My wife gave birth at Washington Hospital Center. She was induced around 2 p.m. and we sort of hung out waiting for stuff to happen. After she got her epidural around 11 p.m or so, they left us to try and rest. Around 1:30 a.m. she was complaining that she couldn't sleep because she felt pressure. We called the nurse, the doctor came in, and they were like "okay, time to push!" This birth and the one before at WHC three years ago were with all women doctors and nurses, and happened late in the night. It was super peaceful, baby went right on her chest and didn't move for at least an hour as they delivered the placenta did a little stitching. IMO, the biggest con of the hospital birth is having to stay two nights if you give birth after midnight of the first day. Otherwise, I would absolutely recommend WHC and their team of doctors and nurses (they also have a midwife group).

Anonymous
Anonymous wrote:Fwiw, a good birthing center will have all kinds of procedures to deal with neonatal resuscitation and maternal hemorrhage. But a good birth center will know when to transfer a mother to a nearby hospital!


Query whether a good birthing center would choose a location one hour from a hospital.
Anonymous
My severe postpartum hemorrhage (5+ liters blood loss) was, if anything, more traumatic for my husband than me. I was sedated for a lot of it! Just something to keep in mind.
Anonymous
I have given birth twice. Both in "baby friendly" hospitals. What I have decided is that for my third I'm finding a baby-unfriendly hospital and sending the baby to the nursery. Something you can't do at a birth center!

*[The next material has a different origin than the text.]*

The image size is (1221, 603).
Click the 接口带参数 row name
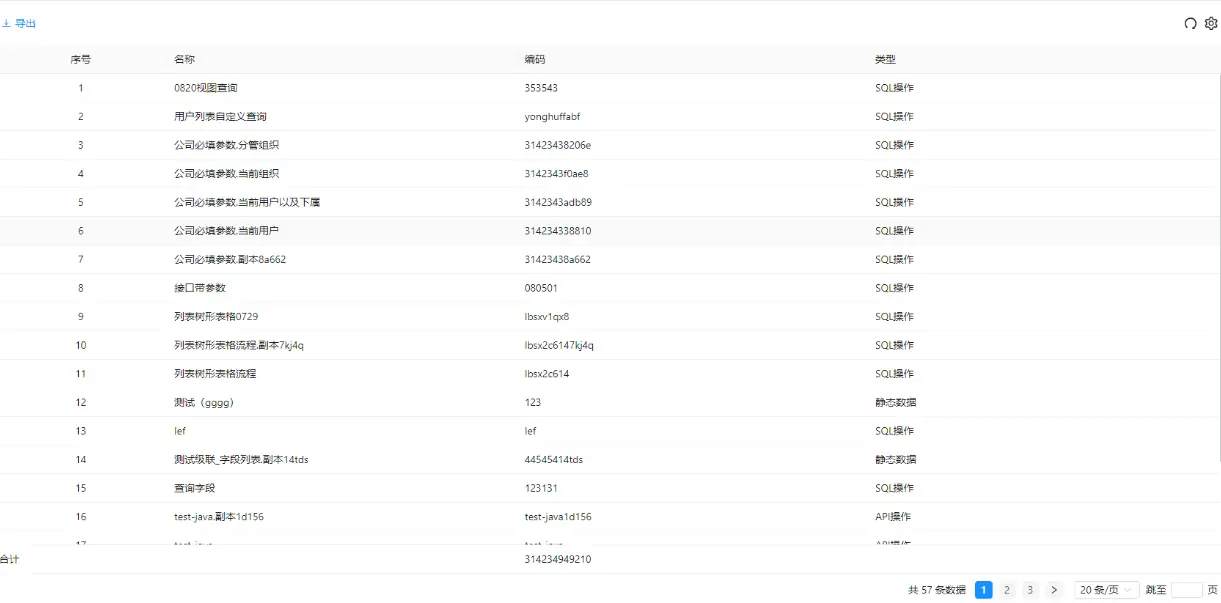click(x=200, y=288)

Also, it's great that you want to do an intervention free birth. I've done both and the time I needed an epidural I REALLY needed it. You just don't know your pain tolerance until you're there.
Anonymous
Anonymous wrote:
Anonymous wrote:Fwiw, a good birthing center will have all kinds of procedures to deal with neonatal resuscitation and maternal hemorrhage. But a good birth center will know when to transfer a mother to a nearby hospital!


Query whether a good birthing center would choose a location one hour from a hospital.


Query whether this whole thread is a troll job. There is no location in the DMV 1 hour from a hospital, I’m wondering just how rural you have to get to be an hour from a hospital and whether places that rural have birthing centers. But congrats to OP- you got DCUM to all agree on something
Anonymous
6 pages of unanimous no’s ON DCUM is pretty loud and clear, OP. It’s not worth it.
Anonymous
Anonymous wrote:I’m with your Dh. Sorry. It’s his kid, too.


Agree.

At age 37 and your first child, you should be in a hospital!
Anonymous
TL/DR
Don't romanticize labor. You will shake your head at yourself once you are done with the delivery. Just go to a hospital and get it over with, 1 hr away is too risky.